Voorzitter op vrijdag: "Inzetten op educatieve communicatie, digitalisering en alternatieve geschillenoplossing, daarin valt nog bijzonder veel te winnen"
- Verjaring
- Absolute disfunctie als advocaat
- Schorsing met uitstel
Advocaat werd door de tuchtraad van Gent vervolgd voor het disfunctioneren van zijn advocatenkantoor, waarbij alle elementaire verplichtingen niet worden nageleefd, zoals: geen permanente vorming volgen, geen correcte derdenrekening, geen transparante afrekeningen naar cliënten, geen respect voor de stafhouder en problemen bij het overmaken van dossiers aan opvolgende confraters. De advocaat kreeg een tuchtsanctie opgelegd van zes maanden schorsing waarvan twee met uitstel onder voorwaarden.
De advocaat ging tegen deze beslissing in beroep, de stafhouder in tegenberoep. Het tegenberoep is echter in casu laattijdig, en dus niet ontvankelijk.
De tuchtraad van beroep verklaart in deze uitspraak dat het feit dat er eerder geen gunstig gevolg zou zijn gegeven aan het verzoek tot wederopname op het tableau niet inhoudt dat er reeds eerder een tuchtrechtelijk oordeel over ten laste gelegde feiten werd gegeven. Het maakt dus een tuchtprocedure niet ontoelaatbaar.
Verder verklaart de tuchtraad van beroep dat:
- de twaalf maanden waarvan sprake in art. 474 de termijn betreffen waarbinnen het tuchtonderzoek moet zijn opgestart, niet de termijn waarbinnen het onderzoek moet zijn afgerond.
- de termijn van 6 maanden waarvan sprake in art. 458, §2, laatste lid, Ger.
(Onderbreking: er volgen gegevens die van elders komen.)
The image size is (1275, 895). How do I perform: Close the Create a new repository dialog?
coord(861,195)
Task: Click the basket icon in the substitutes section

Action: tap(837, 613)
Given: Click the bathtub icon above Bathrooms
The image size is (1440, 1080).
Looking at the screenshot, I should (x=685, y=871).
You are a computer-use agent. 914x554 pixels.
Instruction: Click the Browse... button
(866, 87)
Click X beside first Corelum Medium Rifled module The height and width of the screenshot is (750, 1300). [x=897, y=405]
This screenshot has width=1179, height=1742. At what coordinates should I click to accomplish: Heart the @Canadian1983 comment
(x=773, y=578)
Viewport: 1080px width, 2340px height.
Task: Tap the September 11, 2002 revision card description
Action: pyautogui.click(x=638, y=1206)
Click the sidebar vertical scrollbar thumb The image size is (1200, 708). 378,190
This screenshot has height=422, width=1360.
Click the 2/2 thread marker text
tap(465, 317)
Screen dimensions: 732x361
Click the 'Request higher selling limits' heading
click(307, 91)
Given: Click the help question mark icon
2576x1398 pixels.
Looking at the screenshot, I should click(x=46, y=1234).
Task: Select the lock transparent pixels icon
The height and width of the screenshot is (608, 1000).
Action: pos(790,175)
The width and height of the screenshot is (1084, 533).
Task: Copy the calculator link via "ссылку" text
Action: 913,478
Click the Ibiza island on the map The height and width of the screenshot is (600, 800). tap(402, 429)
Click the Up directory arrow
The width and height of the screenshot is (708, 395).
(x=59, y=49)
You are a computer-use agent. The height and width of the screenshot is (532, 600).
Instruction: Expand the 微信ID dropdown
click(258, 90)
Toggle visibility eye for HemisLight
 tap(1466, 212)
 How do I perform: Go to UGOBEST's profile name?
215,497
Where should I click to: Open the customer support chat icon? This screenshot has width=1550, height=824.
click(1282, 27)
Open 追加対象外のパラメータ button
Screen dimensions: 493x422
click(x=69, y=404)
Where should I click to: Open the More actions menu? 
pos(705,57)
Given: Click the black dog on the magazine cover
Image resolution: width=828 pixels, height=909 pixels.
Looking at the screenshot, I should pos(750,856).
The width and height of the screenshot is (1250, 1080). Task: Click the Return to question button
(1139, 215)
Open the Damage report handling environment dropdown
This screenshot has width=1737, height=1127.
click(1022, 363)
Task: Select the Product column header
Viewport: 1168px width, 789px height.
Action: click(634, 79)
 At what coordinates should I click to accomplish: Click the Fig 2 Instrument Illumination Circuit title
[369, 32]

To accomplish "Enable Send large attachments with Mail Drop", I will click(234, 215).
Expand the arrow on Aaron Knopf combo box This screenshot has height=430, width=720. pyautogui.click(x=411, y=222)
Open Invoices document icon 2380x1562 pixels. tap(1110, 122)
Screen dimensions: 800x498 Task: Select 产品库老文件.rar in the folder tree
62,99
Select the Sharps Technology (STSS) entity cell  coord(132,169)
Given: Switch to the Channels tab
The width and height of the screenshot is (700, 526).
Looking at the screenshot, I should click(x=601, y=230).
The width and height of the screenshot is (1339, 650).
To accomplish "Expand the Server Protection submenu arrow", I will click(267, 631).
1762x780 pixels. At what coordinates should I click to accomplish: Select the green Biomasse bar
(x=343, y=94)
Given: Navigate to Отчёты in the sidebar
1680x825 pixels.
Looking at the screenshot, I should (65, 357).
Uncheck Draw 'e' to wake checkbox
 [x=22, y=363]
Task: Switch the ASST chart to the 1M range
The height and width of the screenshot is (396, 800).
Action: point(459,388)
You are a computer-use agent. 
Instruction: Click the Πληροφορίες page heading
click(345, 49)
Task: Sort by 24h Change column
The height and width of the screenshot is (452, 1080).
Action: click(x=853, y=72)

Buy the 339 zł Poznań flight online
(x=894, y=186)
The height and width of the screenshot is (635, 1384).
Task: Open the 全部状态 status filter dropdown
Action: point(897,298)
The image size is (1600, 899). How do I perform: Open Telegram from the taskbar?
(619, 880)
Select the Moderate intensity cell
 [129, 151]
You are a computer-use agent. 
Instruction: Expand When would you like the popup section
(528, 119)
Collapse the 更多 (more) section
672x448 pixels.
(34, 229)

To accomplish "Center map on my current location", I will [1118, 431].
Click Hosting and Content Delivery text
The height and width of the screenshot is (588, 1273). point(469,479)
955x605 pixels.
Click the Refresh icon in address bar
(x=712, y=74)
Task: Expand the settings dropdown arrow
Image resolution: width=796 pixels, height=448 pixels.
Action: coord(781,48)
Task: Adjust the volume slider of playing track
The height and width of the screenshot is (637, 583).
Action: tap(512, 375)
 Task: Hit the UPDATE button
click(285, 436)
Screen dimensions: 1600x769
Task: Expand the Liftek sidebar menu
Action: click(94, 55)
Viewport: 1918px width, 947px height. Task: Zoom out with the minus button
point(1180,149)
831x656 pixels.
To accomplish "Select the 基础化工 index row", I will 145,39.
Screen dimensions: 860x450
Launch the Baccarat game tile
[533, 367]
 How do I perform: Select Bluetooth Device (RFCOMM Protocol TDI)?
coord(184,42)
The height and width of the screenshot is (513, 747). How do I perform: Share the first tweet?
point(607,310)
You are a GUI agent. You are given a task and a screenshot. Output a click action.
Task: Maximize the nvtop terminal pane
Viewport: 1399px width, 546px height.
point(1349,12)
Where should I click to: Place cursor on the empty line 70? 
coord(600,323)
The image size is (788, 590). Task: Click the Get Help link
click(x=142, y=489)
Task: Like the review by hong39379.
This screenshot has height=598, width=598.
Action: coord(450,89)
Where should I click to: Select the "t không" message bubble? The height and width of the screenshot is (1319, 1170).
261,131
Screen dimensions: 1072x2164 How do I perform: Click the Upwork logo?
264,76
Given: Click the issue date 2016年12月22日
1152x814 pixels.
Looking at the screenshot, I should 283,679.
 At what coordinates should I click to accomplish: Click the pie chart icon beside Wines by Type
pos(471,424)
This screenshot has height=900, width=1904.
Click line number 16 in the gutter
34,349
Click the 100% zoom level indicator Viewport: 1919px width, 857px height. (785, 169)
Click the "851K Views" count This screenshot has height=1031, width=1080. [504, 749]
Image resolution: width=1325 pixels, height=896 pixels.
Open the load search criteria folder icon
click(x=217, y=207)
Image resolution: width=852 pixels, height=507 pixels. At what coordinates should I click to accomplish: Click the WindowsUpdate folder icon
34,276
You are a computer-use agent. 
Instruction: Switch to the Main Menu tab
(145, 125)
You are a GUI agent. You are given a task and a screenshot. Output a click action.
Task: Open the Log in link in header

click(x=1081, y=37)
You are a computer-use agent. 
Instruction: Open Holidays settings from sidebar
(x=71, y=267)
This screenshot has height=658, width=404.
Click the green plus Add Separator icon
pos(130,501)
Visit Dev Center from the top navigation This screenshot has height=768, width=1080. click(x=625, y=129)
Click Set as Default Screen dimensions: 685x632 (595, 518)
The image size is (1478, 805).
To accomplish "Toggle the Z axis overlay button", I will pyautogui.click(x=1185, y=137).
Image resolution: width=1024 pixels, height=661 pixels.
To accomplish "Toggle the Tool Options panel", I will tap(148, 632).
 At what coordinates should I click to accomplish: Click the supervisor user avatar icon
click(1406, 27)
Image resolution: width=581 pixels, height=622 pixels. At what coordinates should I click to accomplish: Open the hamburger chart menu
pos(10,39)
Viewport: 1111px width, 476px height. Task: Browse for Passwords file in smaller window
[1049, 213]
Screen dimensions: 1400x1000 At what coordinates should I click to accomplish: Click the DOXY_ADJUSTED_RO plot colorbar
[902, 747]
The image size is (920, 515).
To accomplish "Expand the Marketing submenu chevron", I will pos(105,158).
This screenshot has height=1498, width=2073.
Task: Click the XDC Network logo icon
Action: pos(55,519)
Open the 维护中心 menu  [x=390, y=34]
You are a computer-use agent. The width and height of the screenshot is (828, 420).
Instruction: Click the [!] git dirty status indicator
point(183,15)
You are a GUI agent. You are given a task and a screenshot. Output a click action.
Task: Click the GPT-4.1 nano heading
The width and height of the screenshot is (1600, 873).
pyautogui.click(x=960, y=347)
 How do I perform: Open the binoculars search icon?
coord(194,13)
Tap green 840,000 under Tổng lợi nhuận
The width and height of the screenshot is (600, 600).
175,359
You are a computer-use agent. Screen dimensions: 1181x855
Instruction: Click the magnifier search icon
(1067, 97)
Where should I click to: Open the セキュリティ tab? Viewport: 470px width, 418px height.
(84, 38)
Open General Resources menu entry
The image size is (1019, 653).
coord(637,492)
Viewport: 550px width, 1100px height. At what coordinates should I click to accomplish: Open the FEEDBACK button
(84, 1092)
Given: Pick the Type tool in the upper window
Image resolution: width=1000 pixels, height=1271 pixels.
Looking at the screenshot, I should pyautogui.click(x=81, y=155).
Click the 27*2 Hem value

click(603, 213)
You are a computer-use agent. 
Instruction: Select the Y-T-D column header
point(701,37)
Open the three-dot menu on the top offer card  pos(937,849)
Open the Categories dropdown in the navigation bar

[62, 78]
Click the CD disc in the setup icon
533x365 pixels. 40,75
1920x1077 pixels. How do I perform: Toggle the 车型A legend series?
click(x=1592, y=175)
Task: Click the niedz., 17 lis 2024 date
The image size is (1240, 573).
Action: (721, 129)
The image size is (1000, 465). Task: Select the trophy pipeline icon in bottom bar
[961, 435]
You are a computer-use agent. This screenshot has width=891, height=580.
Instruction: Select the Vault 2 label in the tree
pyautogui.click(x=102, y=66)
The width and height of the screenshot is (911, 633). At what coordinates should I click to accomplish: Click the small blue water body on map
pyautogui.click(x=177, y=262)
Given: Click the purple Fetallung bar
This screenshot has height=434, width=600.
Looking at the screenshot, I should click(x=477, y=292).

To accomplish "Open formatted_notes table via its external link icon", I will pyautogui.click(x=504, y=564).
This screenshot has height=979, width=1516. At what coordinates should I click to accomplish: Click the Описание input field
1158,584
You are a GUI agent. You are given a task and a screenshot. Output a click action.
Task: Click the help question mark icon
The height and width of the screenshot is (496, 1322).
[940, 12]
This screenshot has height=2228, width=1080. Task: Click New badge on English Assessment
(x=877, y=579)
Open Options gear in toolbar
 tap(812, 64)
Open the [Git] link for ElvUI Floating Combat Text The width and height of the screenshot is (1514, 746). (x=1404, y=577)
W. aan sommige betrokkenen de mogelijkheid geeft om de voortgang van de tuchtprocedure te bespoedigen, maar geen betrekking heeft op enige verjaring.
Wat de grond van de tenlasteleggingen betreft is de tuchtraad van beroep het zo goed als over de hele lijn eens met de beslissingen van de tuchtraad van Gent, zij het dat de tuchtraad van beroep oordeelt dat hoewel een aantal ernstige tenlasteleggingen (zoals het volledig ondoorzichtig zijn van de derdenrekening met onverklaarbare geldstromen naar de eigen rekening) bewezen zijn, de algemene tenlastelegging van het disfunctioneren van het advocatenkantoor van de advocaat in kwestie niet bewezen is.
De tuchtraad van beroep legt hieromtrent uit dat het disfunctioneel zijn van een advocatenkantoor meer omvat dan de weerhouden tenlasteleggingen; het omhelst ook het niet bereikbaar zijn voor klanten, het in het algemeen niet opvolgen van dossiers e.d. meer.
De tuchtraad van beroep legt aan de advocaat de sanctie op van schorsing gedurende 6 maanden, met dien verstande dat de uitvoering van twee derden van de schorsing (zijnde 4 maanden) wordt uitgesteld gedurende 5 jaren mits stipte naleving van volgende voorwaarden:
- jaarlijks niet alleen op het einde van het kalenderjaar maar ook eind juni een (schriftelijke) rapportering doen van de stand zijn derdenrekening;
- daartoe aan zijn stafhouder spontaan het rekeninguittreksel van zijn derdenrekening per 30 juni overleggen;
- verantwoording afleggen voor het bedrag op de derdenrekening door aan te duiden op welk dossier of welke dossiers dit bedrag betrekking heeft;
- aangeven wanneer die bedragen werden ontvangen en waarom ze nog niet werden doorgestort ;
- de boekhoudfiche van het dossier of de dossiers waarop voormeld bedrag betrekking heeft voorleggen;
- binnen de 8 dagen (of binnen de termijn opgelegd door de stafhouder) antwoorden op vragen van de stafhouder, behoudens overmacht (zoals een bewezen vakantieperiode);
- binnen de termijn opgelegd door de stafhouder gevolg geven aan elke injunctie van de stafhouder.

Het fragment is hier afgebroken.